> _PROMPT_:
Take the lines below beginning at the line that has "Click into the command input field" and stopping after the line that has "Hide the MNI152 overlay with eye icon", and print them exactly as they are, with no other lines.

((

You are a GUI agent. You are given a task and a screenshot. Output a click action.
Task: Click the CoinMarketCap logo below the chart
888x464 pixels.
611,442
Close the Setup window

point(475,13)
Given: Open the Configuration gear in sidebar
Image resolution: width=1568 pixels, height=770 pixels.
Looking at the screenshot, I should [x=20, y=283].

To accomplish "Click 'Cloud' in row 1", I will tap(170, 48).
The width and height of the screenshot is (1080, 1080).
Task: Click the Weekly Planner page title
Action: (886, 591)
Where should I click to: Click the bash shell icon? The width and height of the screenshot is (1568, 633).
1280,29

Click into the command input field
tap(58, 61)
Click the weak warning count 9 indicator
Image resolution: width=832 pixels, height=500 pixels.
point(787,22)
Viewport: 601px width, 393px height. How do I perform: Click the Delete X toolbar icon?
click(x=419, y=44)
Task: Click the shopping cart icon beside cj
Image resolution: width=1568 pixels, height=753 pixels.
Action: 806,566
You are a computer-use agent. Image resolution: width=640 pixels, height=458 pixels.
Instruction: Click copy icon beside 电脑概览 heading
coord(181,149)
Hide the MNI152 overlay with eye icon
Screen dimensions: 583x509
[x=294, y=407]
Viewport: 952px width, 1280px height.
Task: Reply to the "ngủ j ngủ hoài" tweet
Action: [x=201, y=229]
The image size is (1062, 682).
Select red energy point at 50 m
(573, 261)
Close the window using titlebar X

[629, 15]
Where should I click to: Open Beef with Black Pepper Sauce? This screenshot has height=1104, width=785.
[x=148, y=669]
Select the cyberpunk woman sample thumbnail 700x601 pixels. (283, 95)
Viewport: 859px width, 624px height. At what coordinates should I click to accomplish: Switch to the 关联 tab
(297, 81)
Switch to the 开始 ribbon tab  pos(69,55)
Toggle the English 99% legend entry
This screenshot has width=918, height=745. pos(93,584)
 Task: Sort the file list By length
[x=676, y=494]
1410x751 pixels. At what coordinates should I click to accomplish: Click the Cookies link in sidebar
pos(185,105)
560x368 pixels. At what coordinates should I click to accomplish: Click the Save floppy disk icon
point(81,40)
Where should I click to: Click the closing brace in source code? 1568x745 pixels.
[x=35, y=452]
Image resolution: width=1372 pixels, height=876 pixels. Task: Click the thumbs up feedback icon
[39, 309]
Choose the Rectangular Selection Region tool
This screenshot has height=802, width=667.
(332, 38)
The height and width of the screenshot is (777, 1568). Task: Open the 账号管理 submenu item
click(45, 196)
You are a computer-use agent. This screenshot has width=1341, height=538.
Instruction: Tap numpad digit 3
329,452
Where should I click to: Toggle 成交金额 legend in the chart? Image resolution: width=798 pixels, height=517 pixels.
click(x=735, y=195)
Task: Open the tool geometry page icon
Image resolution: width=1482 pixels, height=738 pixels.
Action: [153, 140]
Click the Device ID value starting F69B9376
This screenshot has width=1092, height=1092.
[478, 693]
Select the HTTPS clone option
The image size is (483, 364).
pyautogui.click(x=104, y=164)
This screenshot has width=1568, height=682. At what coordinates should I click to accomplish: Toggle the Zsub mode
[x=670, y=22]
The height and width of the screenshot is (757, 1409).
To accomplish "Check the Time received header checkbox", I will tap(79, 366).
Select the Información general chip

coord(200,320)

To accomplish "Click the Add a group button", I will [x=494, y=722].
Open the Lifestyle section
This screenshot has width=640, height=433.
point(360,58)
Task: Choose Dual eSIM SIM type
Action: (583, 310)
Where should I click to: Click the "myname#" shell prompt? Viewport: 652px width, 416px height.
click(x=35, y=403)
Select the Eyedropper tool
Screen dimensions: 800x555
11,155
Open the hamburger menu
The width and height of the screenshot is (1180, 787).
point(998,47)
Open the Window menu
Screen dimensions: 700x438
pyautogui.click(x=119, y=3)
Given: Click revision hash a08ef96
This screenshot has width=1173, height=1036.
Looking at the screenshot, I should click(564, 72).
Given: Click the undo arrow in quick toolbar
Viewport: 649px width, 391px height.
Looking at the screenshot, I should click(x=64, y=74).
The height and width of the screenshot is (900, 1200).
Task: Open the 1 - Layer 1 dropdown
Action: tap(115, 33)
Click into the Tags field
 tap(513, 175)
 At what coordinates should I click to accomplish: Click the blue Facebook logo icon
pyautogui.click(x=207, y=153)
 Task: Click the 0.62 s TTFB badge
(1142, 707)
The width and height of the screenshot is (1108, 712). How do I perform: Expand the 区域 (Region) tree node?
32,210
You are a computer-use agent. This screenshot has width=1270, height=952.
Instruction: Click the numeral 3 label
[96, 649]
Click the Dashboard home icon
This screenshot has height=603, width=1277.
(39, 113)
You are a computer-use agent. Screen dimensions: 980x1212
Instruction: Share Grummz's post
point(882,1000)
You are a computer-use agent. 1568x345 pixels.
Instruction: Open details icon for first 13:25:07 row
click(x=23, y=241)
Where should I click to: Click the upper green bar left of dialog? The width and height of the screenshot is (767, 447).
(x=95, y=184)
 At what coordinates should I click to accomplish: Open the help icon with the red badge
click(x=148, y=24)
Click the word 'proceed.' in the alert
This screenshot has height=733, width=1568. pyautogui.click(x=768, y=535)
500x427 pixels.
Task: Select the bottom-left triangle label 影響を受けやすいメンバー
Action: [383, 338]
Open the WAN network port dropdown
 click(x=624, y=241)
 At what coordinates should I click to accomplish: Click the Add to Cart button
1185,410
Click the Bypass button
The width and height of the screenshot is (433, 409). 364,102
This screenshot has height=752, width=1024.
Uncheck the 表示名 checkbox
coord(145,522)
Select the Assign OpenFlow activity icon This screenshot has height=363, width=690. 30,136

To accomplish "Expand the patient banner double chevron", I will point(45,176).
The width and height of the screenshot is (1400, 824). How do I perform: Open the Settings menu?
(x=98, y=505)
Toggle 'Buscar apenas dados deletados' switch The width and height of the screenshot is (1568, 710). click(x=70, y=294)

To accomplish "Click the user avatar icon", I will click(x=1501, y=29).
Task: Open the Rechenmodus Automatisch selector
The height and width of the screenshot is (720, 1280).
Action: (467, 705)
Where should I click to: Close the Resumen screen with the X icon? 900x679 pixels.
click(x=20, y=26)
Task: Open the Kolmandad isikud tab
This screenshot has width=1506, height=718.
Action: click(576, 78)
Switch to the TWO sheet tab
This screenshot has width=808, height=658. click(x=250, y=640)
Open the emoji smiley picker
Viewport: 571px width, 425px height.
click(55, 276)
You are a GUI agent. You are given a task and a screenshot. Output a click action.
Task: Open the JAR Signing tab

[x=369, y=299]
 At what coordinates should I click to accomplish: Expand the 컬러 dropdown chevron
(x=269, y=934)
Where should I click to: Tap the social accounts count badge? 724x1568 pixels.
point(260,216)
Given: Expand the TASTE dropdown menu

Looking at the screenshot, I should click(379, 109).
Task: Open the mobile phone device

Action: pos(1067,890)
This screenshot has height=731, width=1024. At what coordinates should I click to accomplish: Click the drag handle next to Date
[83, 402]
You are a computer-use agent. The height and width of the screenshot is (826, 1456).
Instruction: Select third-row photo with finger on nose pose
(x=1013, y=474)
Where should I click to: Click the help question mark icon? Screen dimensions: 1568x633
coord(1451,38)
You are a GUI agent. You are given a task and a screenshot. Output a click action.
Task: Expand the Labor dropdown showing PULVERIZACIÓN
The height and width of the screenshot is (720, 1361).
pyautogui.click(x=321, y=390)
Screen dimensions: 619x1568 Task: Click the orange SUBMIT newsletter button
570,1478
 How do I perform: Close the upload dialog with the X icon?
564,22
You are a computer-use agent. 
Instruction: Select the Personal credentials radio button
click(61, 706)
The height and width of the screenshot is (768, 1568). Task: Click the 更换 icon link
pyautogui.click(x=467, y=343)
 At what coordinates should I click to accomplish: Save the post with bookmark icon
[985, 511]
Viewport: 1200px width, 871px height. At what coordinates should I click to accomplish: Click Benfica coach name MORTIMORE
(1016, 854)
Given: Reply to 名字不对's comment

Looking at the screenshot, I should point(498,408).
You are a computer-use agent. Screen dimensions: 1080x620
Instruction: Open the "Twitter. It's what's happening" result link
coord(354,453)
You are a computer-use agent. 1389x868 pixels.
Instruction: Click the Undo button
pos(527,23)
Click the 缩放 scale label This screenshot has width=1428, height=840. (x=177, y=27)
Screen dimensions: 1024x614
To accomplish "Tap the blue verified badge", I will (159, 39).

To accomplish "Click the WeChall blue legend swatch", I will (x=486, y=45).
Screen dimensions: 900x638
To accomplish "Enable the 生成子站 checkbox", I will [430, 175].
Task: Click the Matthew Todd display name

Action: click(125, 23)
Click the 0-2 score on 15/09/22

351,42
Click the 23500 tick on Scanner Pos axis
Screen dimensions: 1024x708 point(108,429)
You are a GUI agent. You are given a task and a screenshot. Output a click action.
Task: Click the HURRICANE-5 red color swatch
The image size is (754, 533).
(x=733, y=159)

))

> _EXPECTED ANSWER_:
Click into the command input field
tap(58, 61)
Click the weak warning count 9 indicator
Image resolution: width=832 pixels, height=500 pixels.
point(787,22)
Viewport: 601px width, 393px height. How do I perform: Click the Delete X toolbar icon?
click(x=419, y=44)
Task: Click the shopping cart icon beside cj
Image resolution: width=1568 pixels, height=753 pixels.
Action: 806,566
You are a computer-use agent. Image resolution: width=640 pixels, height=458 pixels.
Instruction: Click copy icon beside 电脑概览 heading
coord(181,149)
Hide the MNI152 overlay with eye icon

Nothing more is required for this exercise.